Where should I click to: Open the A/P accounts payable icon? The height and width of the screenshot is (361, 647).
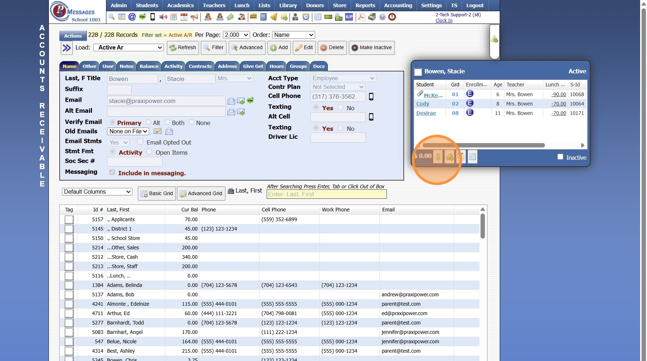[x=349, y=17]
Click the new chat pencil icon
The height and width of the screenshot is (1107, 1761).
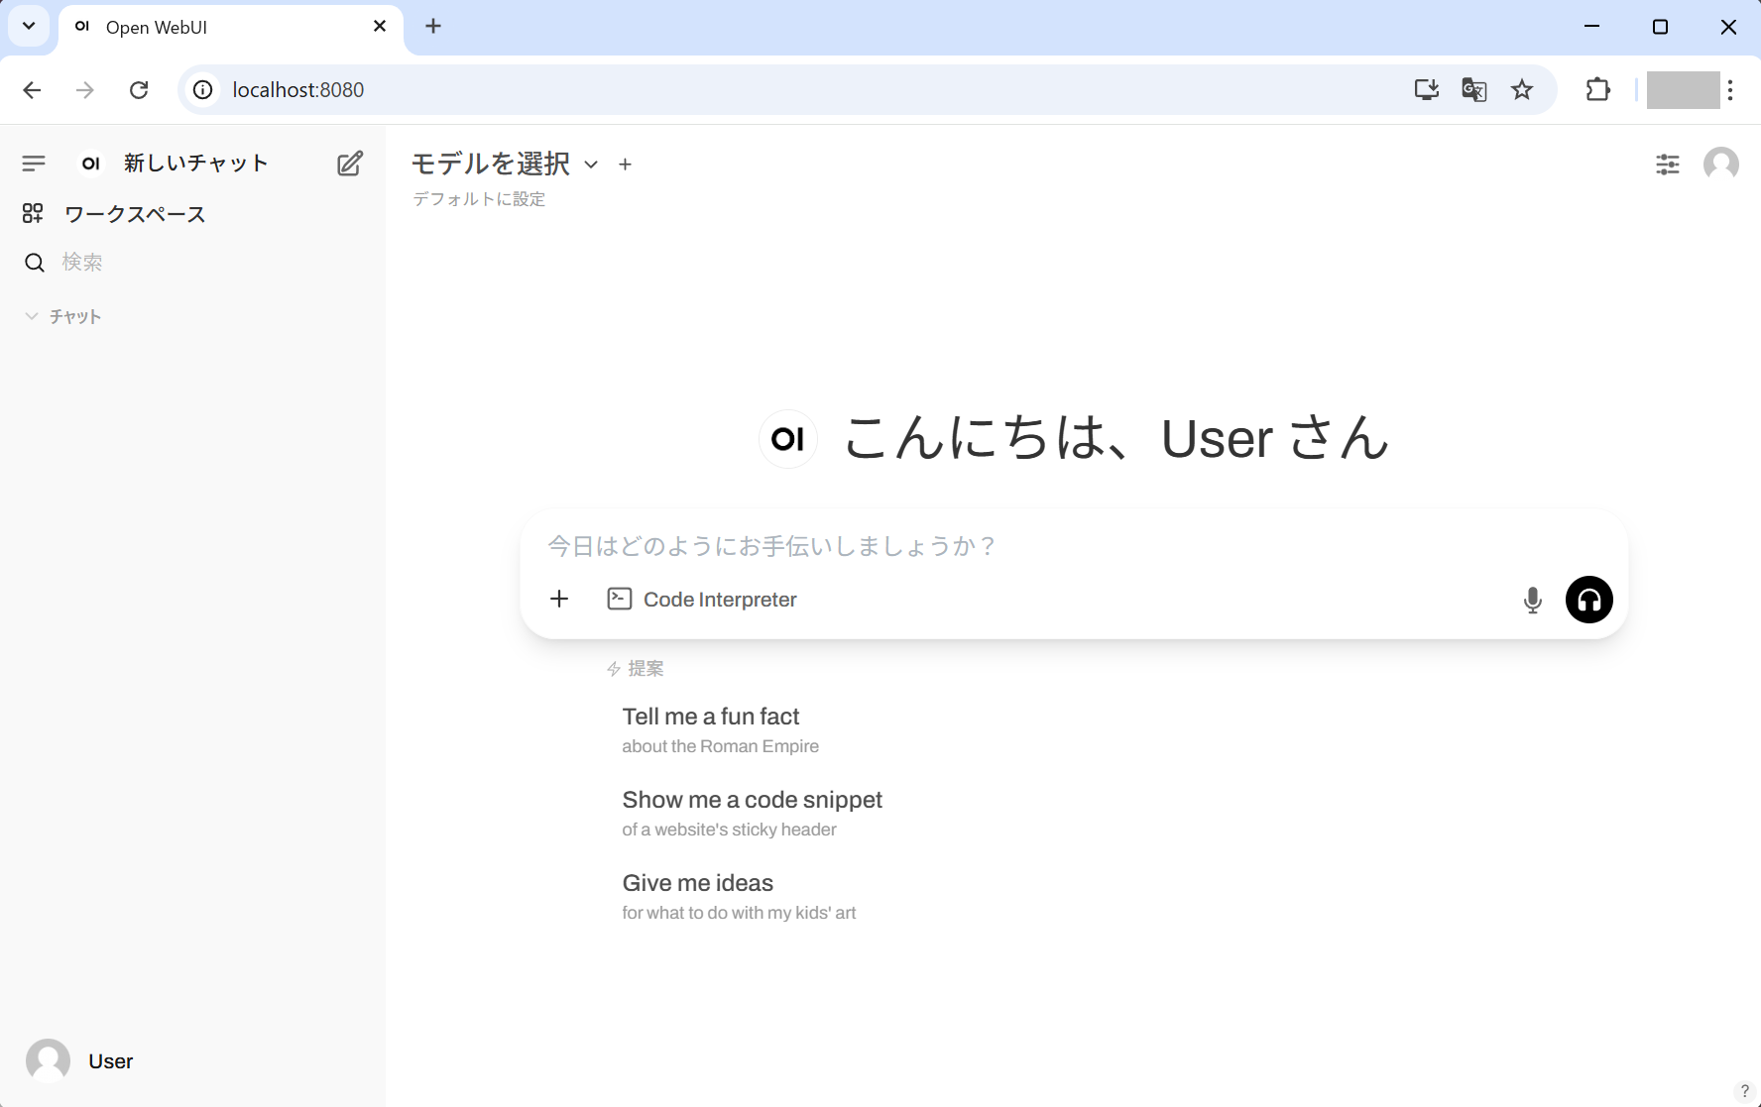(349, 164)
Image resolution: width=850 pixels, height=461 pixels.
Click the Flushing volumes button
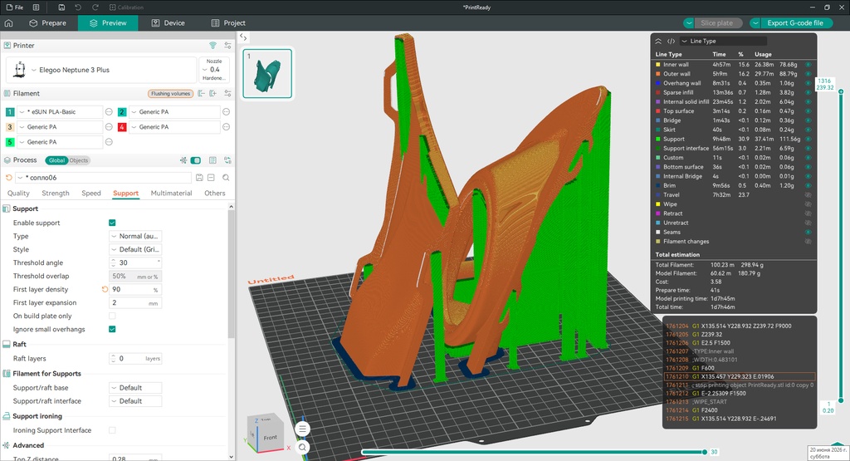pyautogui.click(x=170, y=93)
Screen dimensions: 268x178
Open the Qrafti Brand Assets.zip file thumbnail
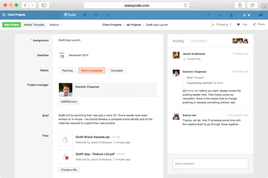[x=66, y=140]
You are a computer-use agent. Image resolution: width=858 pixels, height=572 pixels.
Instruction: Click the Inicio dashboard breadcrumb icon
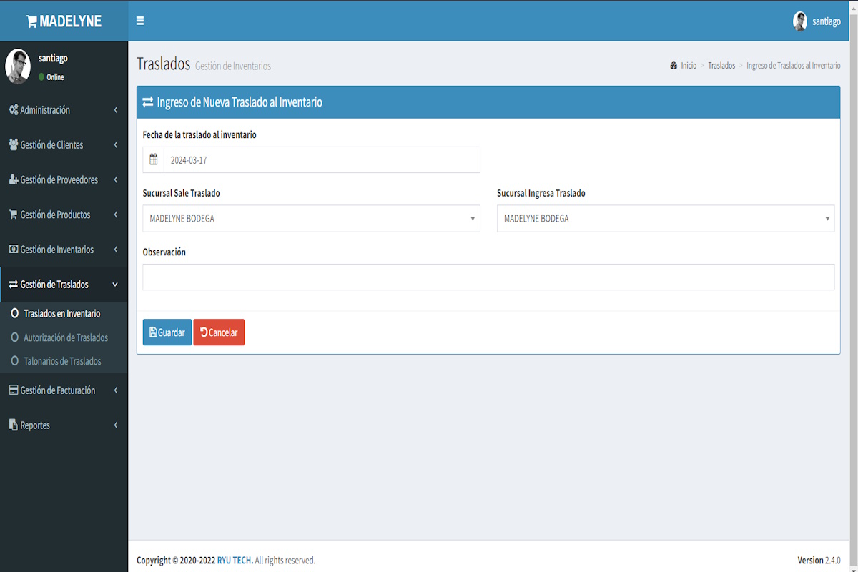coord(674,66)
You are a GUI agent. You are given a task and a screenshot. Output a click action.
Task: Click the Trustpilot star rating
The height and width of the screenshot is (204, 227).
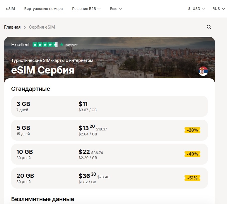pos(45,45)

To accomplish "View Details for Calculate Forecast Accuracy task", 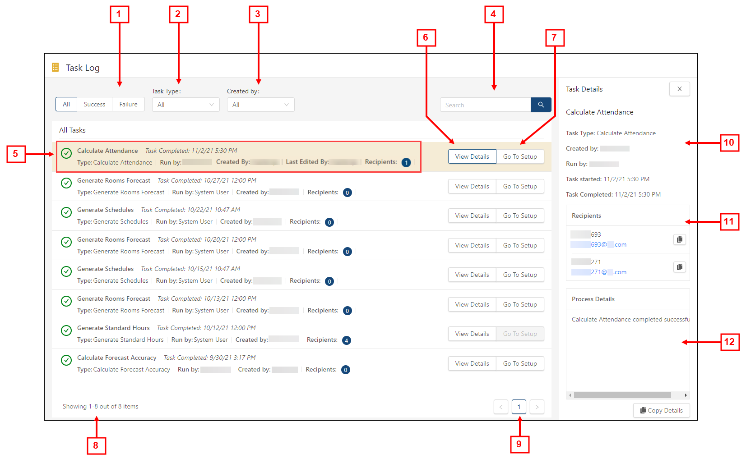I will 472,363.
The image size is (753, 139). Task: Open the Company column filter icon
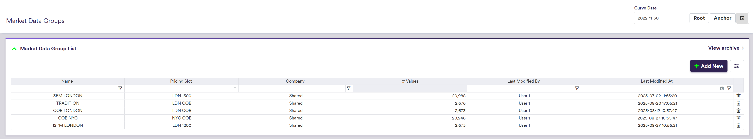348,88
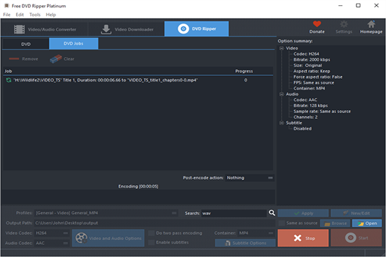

...

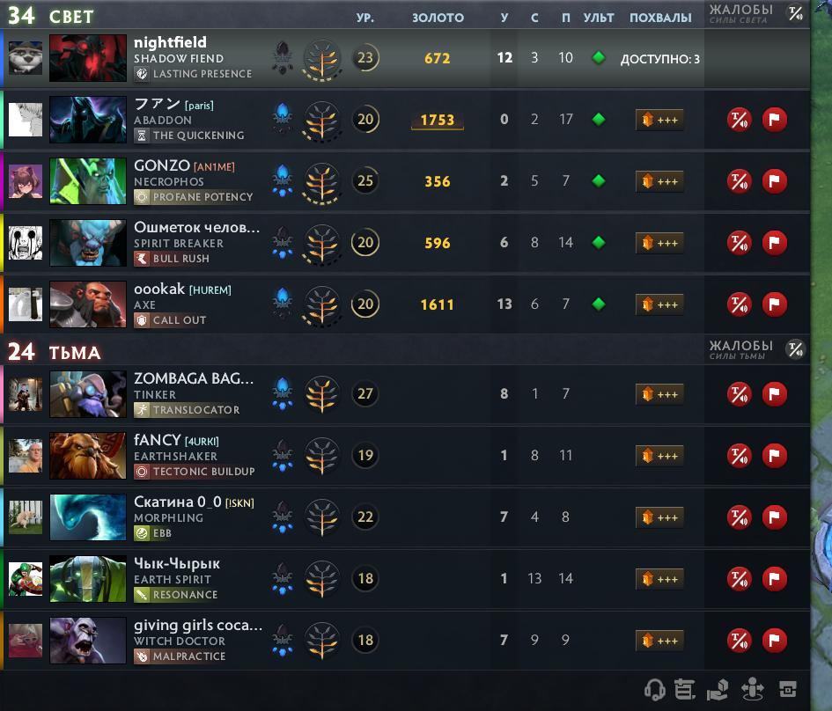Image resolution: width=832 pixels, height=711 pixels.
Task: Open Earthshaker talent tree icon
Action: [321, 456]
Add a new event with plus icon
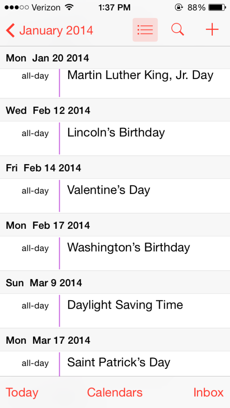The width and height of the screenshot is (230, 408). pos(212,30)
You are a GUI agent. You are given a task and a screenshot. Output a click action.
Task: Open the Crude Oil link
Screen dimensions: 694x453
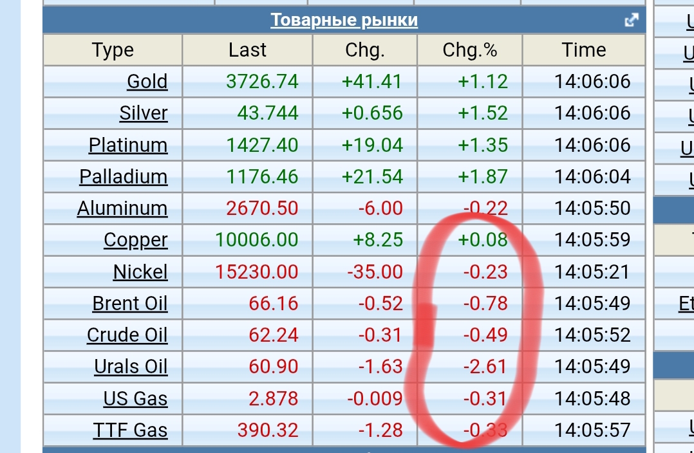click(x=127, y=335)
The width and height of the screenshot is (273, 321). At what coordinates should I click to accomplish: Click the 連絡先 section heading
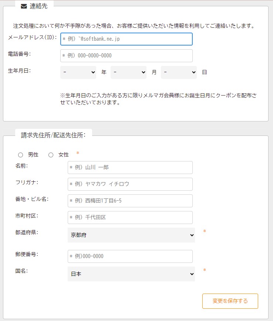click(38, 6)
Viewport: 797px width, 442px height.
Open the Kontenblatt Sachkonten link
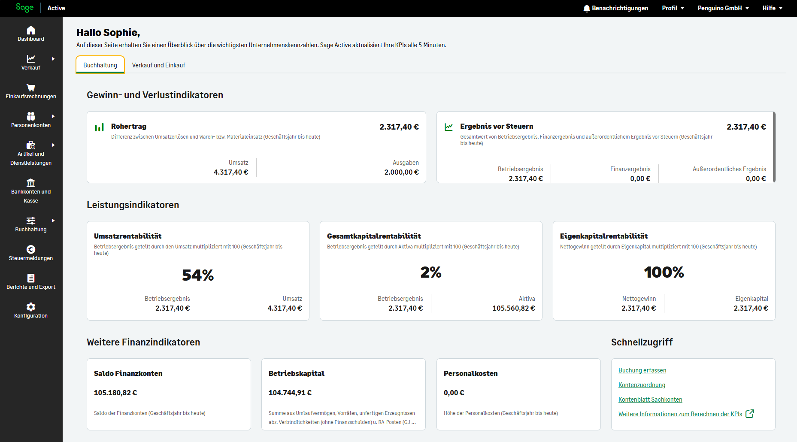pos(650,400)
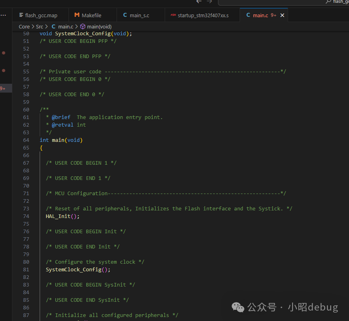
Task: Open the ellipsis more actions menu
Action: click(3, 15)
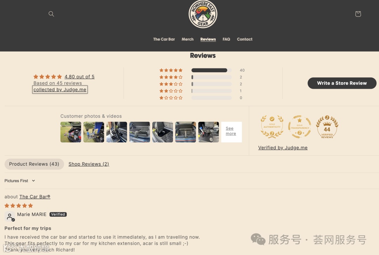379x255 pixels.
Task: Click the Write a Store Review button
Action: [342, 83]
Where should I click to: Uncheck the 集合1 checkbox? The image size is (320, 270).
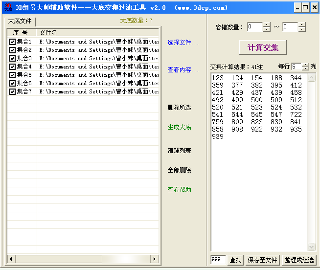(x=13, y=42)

§ Work request:
The answer should consist only of the lines above from the one with "Where should I click to: Open" through the one with "Screen dimensions: 268x178", repeated exactly, with no pictures among them.

§ Answer box:
Where should I click to: Open the A/P accounts payable icon? The height and width of the screenshot is (361, 647).
[x=349, y=17]
Click the new chat pencil icon
The height and width of the screenshot is (1107, 1761).
(349, 164)
Image resolution: width=850 pixels, height=461 pixels.
Click the Flushing volumes button
pyautogui.click(x=170, y=93)
Screen dimensions: 268x178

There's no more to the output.